The Masterminds Behind the SAT

By ROBERT STRAUSS

March 27, 2001 12 AM PT

Share via
- Email
- Facebook
- X
- LinkedIn
- Threads
- Reddit
- WhatsApp

SPECIAL TO THE TIMES

PRINCETON, N.J. — Each day she comes to the sprawling campus on the outskirts of this quintessential leafy college town, Anne Connell has a mission, one that could affect the educational destinies of thousands of students.

“I am the one who selects the ‘Question of the Day’ on the [Educational Testing Service] Web site,” said Connell, her cheery eyes turning somewhat diabolical as she speaks. “When I’m working on that SAT question, I try to make sure it’s just right, something that will challenge.”

Those simple little letters--SAT--grind an awful lot of fear through the souls of prospective college students. And it is Connell and her cohorts in these low-slung buildings at the Educational Testing Service in the rolling central New Jersey countryside who help determine those teenagers’ fate. They are the creators of the SAT, or SAT I (formerly the Scholastic Aptitude Test), the 138-question test most colleges still require for admission. Nearly 2.4 million SAT and 2.2 million PSAT (Preliminary Scholastic Aptitude Test, the “practice” for the SAT) tests were taken in 1999-2000. (Many students take them more than once.)

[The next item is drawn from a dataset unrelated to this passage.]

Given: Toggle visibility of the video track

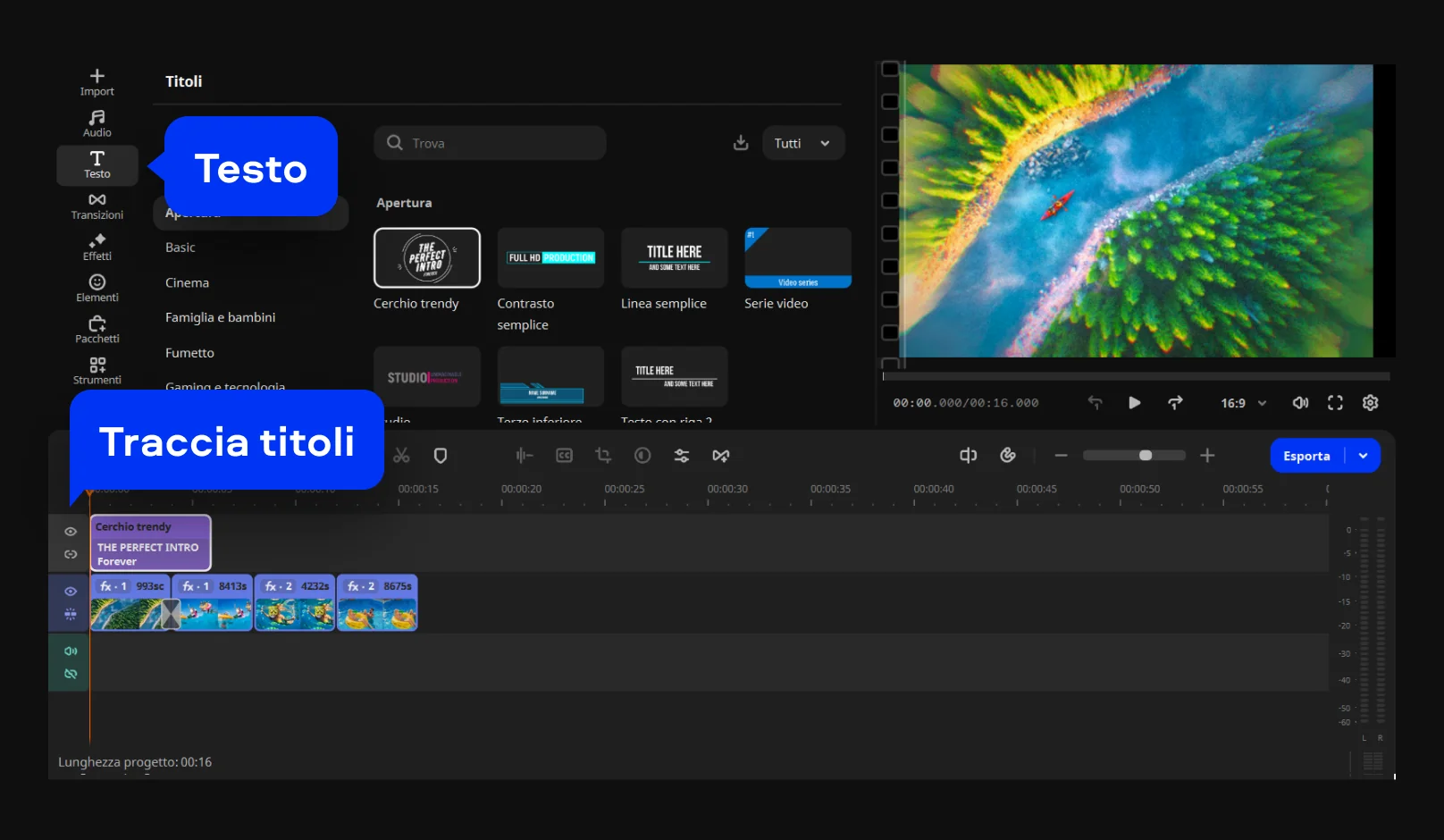Looking at the screenshot, I should click(71, 592).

Recently, University of California President Richard C. Atkinson suggested that his university and others should de-emphasize the use of the SAT in college admissions. But as the SAT comes under renewed fire from administrators, academics, parents and students, the people who make up the test go about their jobs with calm and serious purpose, confident of the test’s staying power.

After all, the recent California uproar is not the first time the SAT as a universal tester has been called into question. “It comes in waves,” said Gretchen W. Rigol, vice president of higher education services at the College Board, which employs the Educational Testing Service to make the SAT and administers the test. “I’ll tell you why it comes in waves. Until every discernible group in this country gets the same scores--Asian Americans, Latinos, males, females, the handicapped--people are going to say, ‘Why is that?’ One of the answers they like to come up with is that the instrument is biased. But we do our best to make that not be the case.

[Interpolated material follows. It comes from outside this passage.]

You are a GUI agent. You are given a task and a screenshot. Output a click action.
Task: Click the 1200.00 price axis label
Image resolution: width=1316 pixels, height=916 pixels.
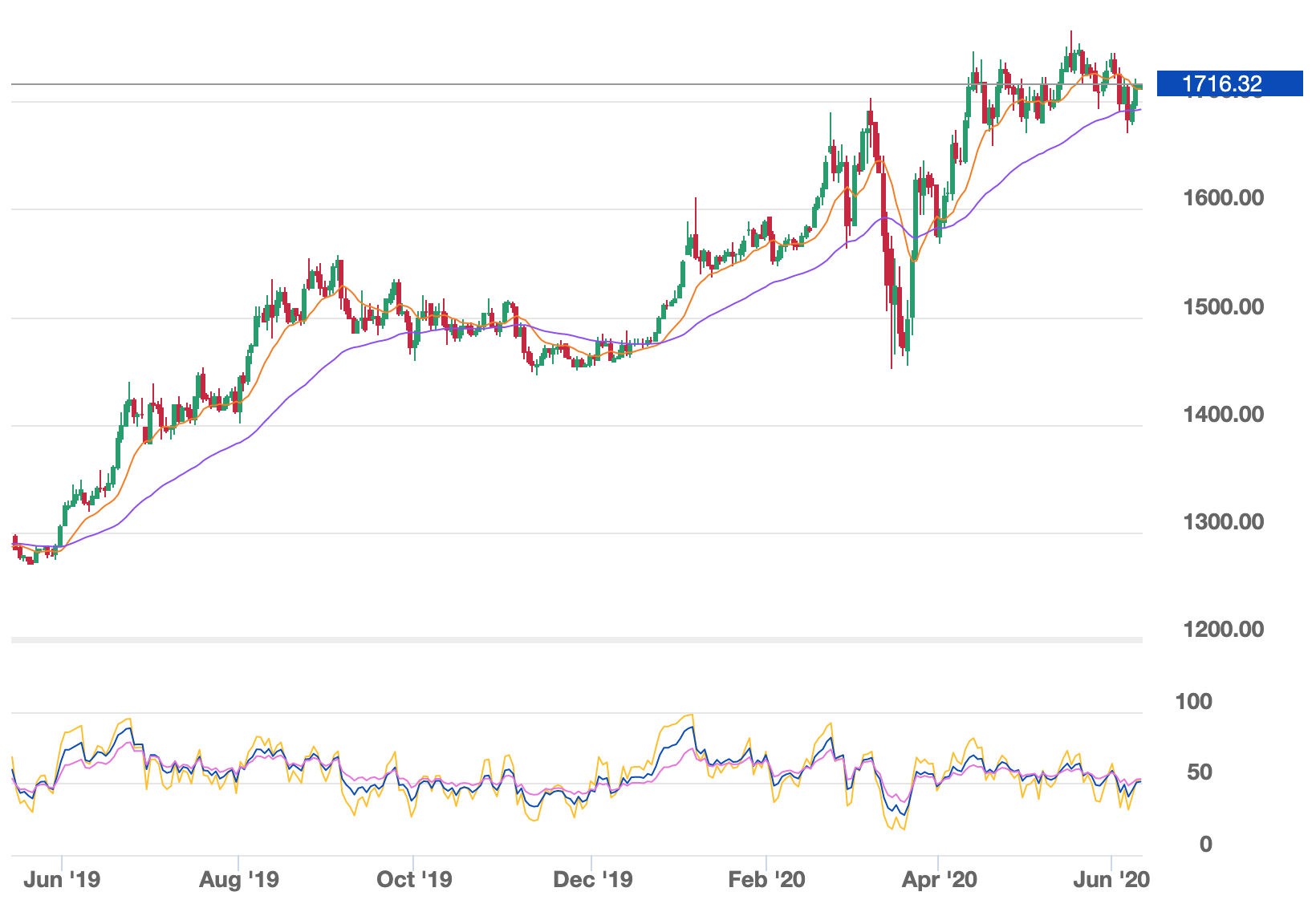click(1223, 630)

“As Fred Hargadon, dean of admissions at Princeton, told me, ‘If we didn’t have the SAT, we would have to invent it,’ ” said Rigol.

Those who create the SAT at the testing service are primarily middle-aged and middle-class, most with an educational background of some sort--teaching or administrative. Backpacks abound on the 400-acre campus, and often you will see people gazing at the greenery as they walk about, presumably for inspiration. Temperamentally, the test-makers are a bit bookish, but that is understandable, given the serious implications of their work.

“We have children, too,” said Robin O’Callaghan, who creates questions, among other duties, in her job as director of math skills for the SAT. “We know how important the SAT can be in their lives.”

Like any team members, they have their jargon. For instance, they would call the “Question of the Day” a misnomer.

“They are items, not questions,” said Chancey Jones, the soft-spoken, grandfatherly executive director of the test division, who has been a math specialist at the teaching service for 35 years after an initial teaching career. “We are testing aptitude, not making them recall facts. So it’s hard to call them questions.”

These are folks who dicker with pie charts and nz and analogies and reading comprehension passages on a daily basis. They try to think like teenagers--smart teenagers, to be sure--and are dedicated to the proposition that if all kids cannot test equally, they can at least have an equal shot at getting an item solved correctly.

The nonprofit testing service, which employs 2,100 people full-time, also makes up the tests for such standardized exams as TOEFL (Test of English as a Foreign Language) and GRE (Graduate Record Examinations) and the SAT II (often known as “achievement tests,” those college-entrance exams that measure skills in specific academic areas). But since so many students from so many backgrounds take the SAT, a vast number of items is needed--up to 1,500 for more than 20 versions of the test in some years--and it is a major focus of the testing service.

Creating items in their final form for the test is a collaborative process, much like, say, writing a screenplay. Rarely does an item come through unedited, even from the mind of seasoned writers. A typical item can go through as many as six to eight reviews. Committees both inside the ETS and outside the campus look over every question--the committees outside comprising academics and sometimes laypeople and students around the country.

“We realize that even if we didn’t come from here, we do think like people from the Northeast,” said O’Callaghan. “We need to have people who live in other places review what we’ve done.”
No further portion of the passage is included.